[Required work]:
Using the material that follows, work out how many lines include the word "target". Your answer should be that number only.

[Source information]:
*** Block opens ***

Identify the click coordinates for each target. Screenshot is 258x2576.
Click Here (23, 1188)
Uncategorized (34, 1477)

*** Block closes ***
*** Block opens ***

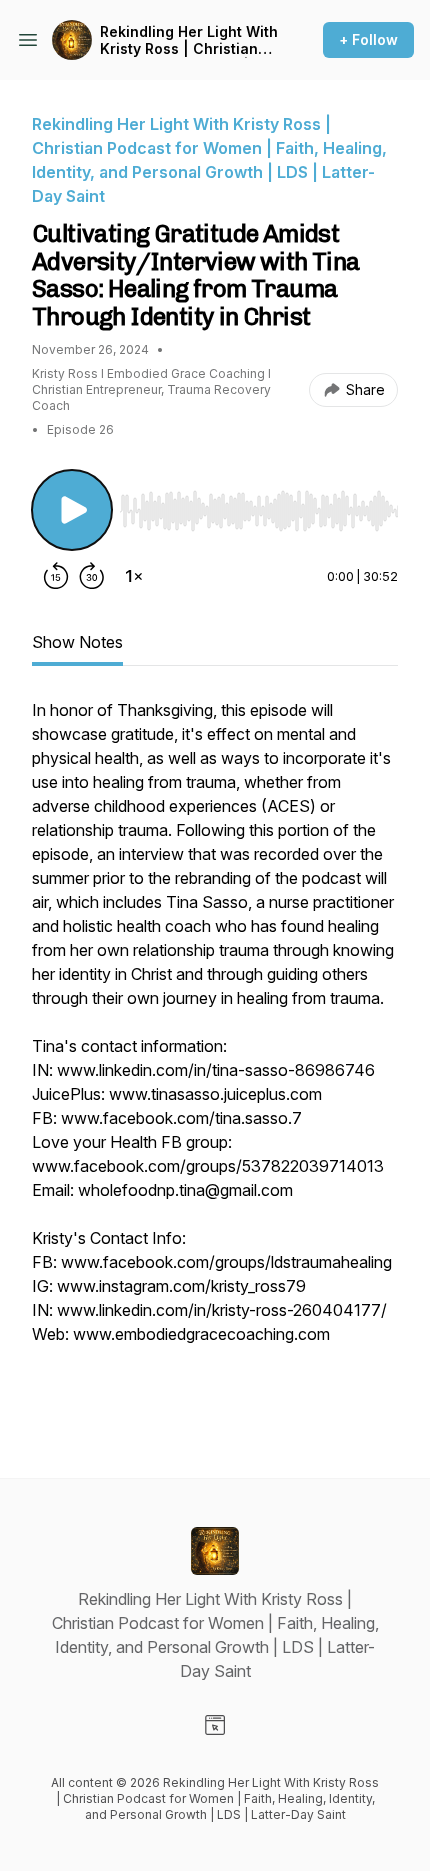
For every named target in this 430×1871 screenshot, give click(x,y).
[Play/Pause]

*** Block closes ***

[Solution to this exercise]:
2